How we got here
This release started as a question, not a feature: *"what's my workflow on the new frontier model, and where could cheaper models do the work?"* The first attempt to answer it with ax failed - and the failure was the roadmap.
Subagent token-usage rows all had `model = null`. The transcripts carried the model on every message and the extractor read it correctly; two ingest bugs erased it. The session upsert in `derive-claude-subagents` dropped the extracted model, and the session-health pass clobbered the correct value the transcript-priced writer had just written - `model_ref` survived on the same rows, which is what proved the clobber (#300). One backfill later (`AX_REDERIVE_SUBAGENTS=1 ax ingest --stages=subagents`), 1,500+ rows were correctly attributed, and the answer to the original question became one command.
The same day, the wider conversation caught up - "do the auto-routing under the hood so users don't cap out their limits" was the live critique of frontier-model packaging. This release is that, user-side and measured: the expensive model keeps judgment, planning, and review; mechanical dispatches carry an explicit cheaper model; and the graph proves whether the routing actually happened.
What changed
Cost visibility (#301):
ax cost split --days=7 # main loop vs subagents, by model
ax cost models # per-model rollup
ax cost sessions # top sessions by costThe split is the headline view: it shows the main loop's cache reads dominating spend, and the share of subagent work inherited by the expensive model. On the machine that built this, 77% of dispatches inherited the frontier model while doing mechanical work.

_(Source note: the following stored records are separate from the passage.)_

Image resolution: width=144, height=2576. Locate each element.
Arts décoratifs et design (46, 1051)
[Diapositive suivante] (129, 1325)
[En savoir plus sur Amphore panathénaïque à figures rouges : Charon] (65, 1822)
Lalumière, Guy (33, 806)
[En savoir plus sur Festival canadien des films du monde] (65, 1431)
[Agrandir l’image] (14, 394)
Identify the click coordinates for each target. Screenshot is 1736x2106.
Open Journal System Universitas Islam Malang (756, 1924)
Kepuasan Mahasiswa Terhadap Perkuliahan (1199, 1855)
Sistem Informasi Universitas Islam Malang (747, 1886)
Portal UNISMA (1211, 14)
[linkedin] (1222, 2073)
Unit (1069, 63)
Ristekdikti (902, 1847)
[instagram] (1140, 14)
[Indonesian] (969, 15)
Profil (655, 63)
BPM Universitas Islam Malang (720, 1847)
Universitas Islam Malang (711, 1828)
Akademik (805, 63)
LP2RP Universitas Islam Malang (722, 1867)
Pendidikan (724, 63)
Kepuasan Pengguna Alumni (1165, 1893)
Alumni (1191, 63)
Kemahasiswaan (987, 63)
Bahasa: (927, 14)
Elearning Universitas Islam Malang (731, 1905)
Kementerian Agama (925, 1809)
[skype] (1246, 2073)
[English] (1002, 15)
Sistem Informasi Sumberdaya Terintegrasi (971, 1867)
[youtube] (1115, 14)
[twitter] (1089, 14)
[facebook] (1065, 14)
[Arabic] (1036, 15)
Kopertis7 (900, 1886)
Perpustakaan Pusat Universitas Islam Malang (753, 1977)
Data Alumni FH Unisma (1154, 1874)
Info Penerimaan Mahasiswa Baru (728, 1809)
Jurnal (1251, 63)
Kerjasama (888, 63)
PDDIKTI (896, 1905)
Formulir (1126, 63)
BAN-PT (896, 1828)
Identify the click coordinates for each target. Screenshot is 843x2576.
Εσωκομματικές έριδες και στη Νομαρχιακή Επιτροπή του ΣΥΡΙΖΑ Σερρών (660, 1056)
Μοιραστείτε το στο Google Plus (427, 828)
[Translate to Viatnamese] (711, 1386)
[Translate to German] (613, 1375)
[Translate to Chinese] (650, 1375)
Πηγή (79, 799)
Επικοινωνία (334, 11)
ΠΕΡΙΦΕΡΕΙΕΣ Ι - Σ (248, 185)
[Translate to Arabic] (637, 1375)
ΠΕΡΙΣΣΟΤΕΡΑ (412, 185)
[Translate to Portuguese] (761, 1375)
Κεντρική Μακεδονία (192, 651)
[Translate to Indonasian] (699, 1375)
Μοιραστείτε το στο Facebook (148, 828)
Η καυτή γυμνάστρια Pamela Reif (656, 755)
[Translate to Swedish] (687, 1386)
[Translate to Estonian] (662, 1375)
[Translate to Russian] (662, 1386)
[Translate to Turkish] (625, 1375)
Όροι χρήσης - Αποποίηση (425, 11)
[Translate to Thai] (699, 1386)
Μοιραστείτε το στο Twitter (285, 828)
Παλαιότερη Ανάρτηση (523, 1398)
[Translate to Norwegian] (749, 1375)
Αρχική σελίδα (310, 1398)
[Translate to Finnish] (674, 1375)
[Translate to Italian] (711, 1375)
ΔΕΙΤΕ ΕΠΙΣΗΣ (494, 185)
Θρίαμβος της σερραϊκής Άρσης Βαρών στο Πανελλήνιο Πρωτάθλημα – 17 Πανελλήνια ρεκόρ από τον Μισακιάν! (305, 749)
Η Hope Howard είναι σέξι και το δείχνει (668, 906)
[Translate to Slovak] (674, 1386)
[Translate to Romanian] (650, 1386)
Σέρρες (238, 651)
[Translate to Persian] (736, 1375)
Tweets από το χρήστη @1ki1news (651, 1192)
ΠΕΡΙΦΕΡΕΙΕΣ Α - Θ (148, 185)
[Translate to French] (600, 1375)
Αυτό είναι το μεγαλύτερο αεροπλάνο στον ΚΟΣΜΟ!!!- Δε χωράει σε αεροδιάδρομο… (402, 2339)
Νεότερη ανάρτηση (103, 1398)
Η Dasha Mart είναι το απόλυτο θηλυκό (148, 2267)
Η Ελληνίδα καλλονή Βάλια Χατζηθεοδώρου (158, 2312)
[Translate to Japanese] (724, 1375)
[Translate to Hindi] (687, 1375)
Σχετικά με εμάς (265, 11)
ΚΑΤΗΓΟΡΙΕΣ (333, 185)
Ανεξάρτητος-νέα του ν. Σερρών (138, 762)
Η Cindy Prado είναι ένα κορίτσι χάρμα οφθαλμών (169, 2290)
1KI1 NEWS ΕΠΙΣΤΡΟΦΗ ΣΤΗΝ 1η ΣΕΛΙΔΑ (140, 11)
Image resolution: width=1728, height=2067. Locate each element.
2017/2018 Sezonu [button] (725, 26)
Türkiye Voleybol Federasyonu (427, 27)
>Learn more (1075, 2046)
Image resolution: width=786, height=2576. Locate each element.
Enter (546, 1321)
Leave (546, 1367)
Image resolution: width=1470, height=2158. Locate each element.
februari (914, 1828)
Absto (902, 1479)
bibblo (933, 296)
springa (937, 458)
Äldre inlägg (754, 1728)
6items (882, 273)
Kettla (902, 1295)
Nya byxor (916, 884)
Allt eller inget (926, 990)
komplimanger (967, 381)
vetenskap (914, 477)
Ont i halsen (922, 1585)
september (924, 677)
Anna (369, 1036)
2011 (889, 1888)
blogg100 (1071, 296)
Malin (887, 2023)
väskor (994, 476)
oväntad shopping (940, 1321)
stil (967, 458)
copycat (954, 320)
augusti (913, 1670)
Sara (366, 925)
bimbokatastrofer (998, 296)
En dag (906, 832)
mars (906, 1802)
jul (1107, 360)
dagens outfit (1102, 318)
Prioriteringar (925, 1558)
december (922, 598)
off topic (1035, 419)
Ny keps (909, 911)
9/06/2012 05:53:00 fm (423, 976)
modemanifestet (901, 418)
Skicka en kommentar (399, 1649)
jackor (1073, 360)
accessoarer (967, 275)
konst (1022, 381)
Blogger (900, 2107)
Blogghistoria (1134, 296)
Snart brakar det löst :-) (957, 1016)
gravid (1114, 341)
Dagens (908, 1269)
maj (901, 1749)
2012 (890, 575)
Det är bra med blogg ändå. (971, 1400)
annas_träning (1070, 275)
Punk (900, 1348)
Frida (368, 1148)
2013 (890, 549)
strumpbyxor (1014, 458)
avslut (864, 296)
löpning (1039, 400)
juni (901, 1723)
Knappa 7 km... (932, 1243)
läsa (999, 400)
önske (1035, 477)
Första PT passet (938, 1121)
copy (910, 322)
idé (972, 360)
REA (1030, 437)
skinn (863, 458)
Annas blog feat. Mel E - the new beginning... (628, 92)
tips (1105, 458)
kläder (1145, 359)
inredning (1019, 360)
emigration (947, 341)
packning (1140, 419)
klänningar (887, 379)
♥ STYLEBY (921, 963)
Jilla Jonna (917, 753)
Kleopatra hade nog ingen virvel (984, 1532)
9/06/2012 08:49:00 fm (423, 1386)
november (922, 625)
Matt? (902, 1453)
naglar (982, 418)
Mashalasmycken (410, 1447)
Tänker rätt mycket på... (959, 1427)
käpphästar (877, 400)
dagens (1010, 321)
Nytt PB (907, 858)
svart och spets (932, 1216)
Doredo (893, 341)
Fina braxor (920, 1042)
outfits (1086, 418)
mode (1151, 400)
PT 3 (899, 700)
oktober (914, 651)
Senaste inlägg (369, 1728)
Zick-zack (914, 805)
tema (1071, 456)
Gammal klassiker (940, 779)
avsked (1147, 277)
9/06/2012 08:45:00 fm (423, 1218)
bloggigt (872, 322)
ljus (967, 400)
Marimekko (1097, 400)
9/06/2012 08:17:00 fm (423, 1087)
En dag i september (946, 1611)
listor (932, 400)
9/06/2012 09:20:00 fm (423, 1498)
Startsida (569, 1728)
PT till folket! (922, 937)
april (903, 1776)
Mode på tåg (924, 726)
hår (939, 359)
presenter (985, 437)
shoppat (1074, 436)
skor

Dispatch routing (#303, #302, #304):
ax dispatches --candidates # model-less dispatches + identified redirectable spend
ax dispatches compile-routing # regenerate ~/.ax/hooks/routing-table.json
ax hooks install ~/.ax/hooks/route-dispatch.ts --providers=claudeThe `route-dispatch` hook warns at dispatch time when a mechanical dispatch forgets an explicit model - backtested against 396 real dispatches before install (156 would-warn, 0 would-block). Policy is deliberate: quality reviews and PR reviews stay on the main model; only spec reviews, searches, research, well-specified implementation, and bulk-mechanical work route down.
The self-tuning loop (#310, #307, #306): the routing table is not a file anyone promises to maintain. `/routing-tune` - a committed Claude Code workflow - mines dispatch history for unmatched expensive work, adversarially backtests every proposed class against judgment-work false positives, and emits a review brief. Its first live run found $1,127 of unmatched spend, proposed 5 classes, and 3 survived review; same-window detector coverage went from $404 to $573 over 30 days (+42%). Those totals are *identified redirectable spend* - a retrospective repricing, not realized savings; realized savings show up go-forward as the inherit rate drops. The `efficient-dispatch` skill (via `npx skills add Necmttn/ax`) teaches the orchestration pattern, with its routing table generated from the same constant the hook reads - a CI test keeps all copies byte-identical. When missed savings accumulate, the improve loop surfaces a routing proposal on its own.
Studio Story tab (#309, #235): shared sessions now render a narration-grounded review surface - files-touched tree, three-pane review, and the Story tab over share manifest v5.
Ingest resilience (#295, #294): per-file failure isolation now covers Pi, OpenCode, and Cursor - one corrupt transcript skips that file instead of failing the stage, and the dashboard Live tab lists what was skipped and why.
CLI internals (#293, #291, #289): the command manifest now owns visibility for every command family, shared `fail()`/flag helpers replaced ad-hoc exit sites, and query tests share one `makeMockDb`.
Discovery for LLMs: the site now serves `/llms.txt` - a machine-readable index of everything ax does, including 25 "how do I..." Q&A entries (one-hop commands and the multi-hop graph questions like fragility cascades). A CI gate fails any new CLI subcommand that isn't documented there.
Why it matters
Frontier models are worth paying for judgment - and exactly that. Every mechanical dispatch they inherit is rate-limit headroom and money spent on work a cheaper model does fine. This release makes that leak visible (`ax cost split`), names it per-dispatch (`ax dispatches --candidates`), nudges it at the moment of the mistake (route-dispatch hook), and re-derives the routing policy from your own history (`/routing-tune`) - with the graph, not vibes, deciding whether any of it worked.